Far from exciting or new, these automated “solutions” follow a long tradition of behaviorist teaching technologies. As historian Audrey Watters documents in Teaching Machines, efforts to personalize learning through automation began in the 1920s and gained traction with B.F. Skinner’s teaching machines in the 1950s. But these tools often failed, built on the flawed assumption that learning is just programmed response rather than human connection.
Despite these failures, today’s tech elites are doubling down. But let’s be clear: this isn’t the kind of education they want for their own children. The wealthy get small classes, music teachers, rich libraries, arts and debate programs, and human mentors. Our kids are offered AI bots in overcrowded classrooms. It’s a familiar pattern — standardized, scripted learning for the many; creativity and care for the few. Elites claim AI will “level the playing field,” but they offload its environmental costs onto the public. Training large AI models consumes enormous amounts energy and water and fuels the climate crisis. The same billionaires pushing AI build private compounds to shield their children from the damage their industries cause — instead of regulating tech or cutting emissions, they protect their own from both the pedagogy and the fallout of their greed.
Em Winokur is an Oregon school librarian who joined the Multnomah Education Service District’s “AI Innovators” cohort to offer a critical voice in a conversation dominated by hype and industry influence. She has seen the contradictions firsthand. “EdTech companies aren’t invested in our students’ growth or in building a more caring world,” Winokur told Truthout. “What we need isn’t more AI — it’s more teachers, support staff, and real training, especially after COVID left so many educators underprepared.”
Of course, hedge fund managers, CEOs, and the politicians they bankroll will scoff at this vision. They’ll call it impractical, unaffordable, unrealistic. They’ll argue that the economy can’t support more educators, or school psychologists, smaller classes, or fully staffed school libraries. And then, without missing a beat, they’ll offer AI as the solution: cheaper, faster, easier. Theirs is a vision for hollowed-out, mechanized imitation of education.

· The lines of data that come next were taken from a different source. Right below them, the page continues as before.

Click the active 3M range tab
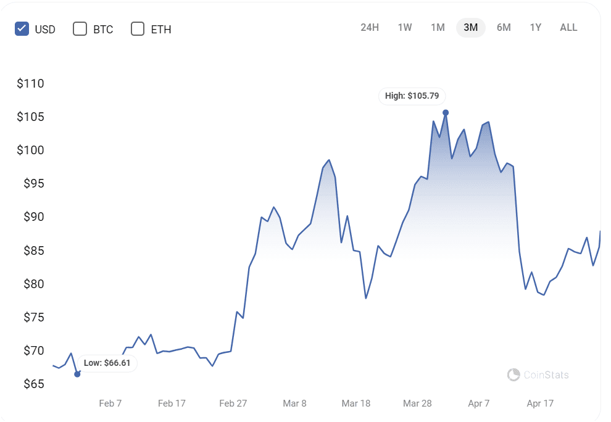Screen dimensions: 611x422 click(x=471, y=27)
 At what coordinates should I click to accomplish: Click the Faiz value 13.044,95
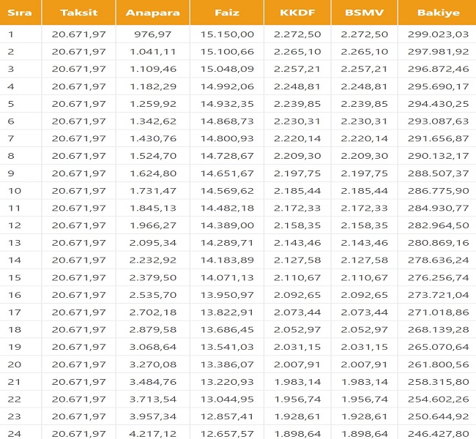[x=227, y=399]
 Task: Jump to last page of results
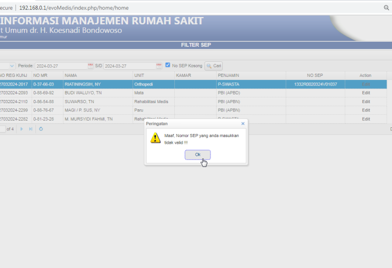[30, 129]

Beyond the Bot: Reclaiming Human Learning
Many educators and students aren’t passively accepting this AI-driven future. Youth-led groups like Encode Justice are at the forefront of the struggle to regulate AI. The Algorithmic Justice League is challenging the spread of biometric surveillance in schools, warning that facial recognition systems threaten student safety and school climate. Organizing efforts like Black Lives Matter at School and the Teach Truth movement are part of a growing refusal to let billionaires dictate the terms of learning.

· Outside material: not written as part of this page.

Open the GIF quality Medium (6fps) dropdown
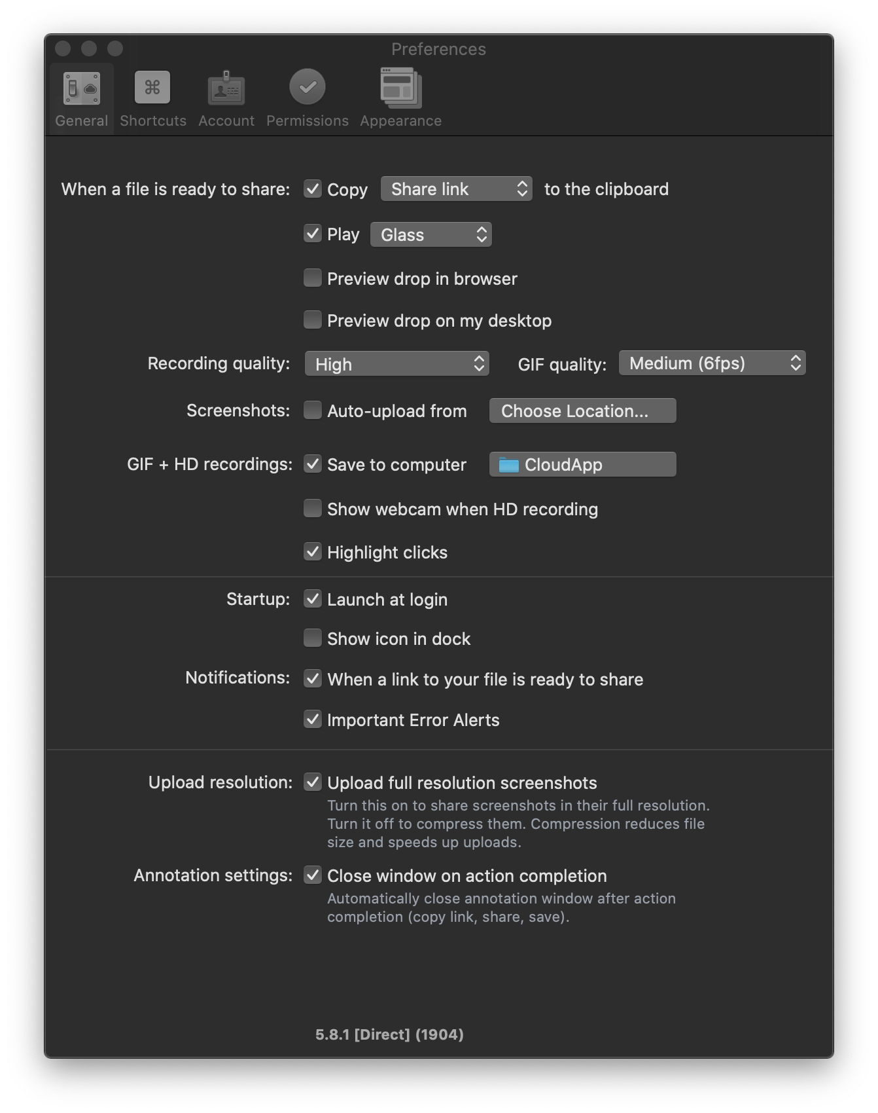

AI in schools isn’t progress — it’s a sign of much deeper underlying problems with U.S. schooling that reveal how far we’ve strayed from the purpose of education. For decades, policy makers and profiteers have swapped human care for high-stakes testing, scripted curriculum, and surveillance. AI isn’t the disease — it’s a symptom of a colonizer’s model of schooling that is extractive and dehumanizing, rather than liberating. That means regulating AI isn’t enough — we must dismantle the logic that brought it in.
I once had a student — I’ll call him Marcus — who was a high school senior already accepted into a good college. But late in the year, his grades dropped sharply, and he was suddenly at risk of not graduating. Over time, Marcus and I built trust — especially through lessons on Black history and resistance to racism. As a Black student who had long been denied this history, he came to see that I wasn’t there to grade him, rank him, or punish him, but to fight injustice. That connection helped him open up and share with me that he was unhoused. Once I understood what he was facing, I connected him with support services and worked with his other teachers to be flexible and compassionate. He ended up passing his classes, graduating, and going on to college.
That kind of care doesn’t come from code. It comes from a human relationship — one rooted in trust, justice, and love.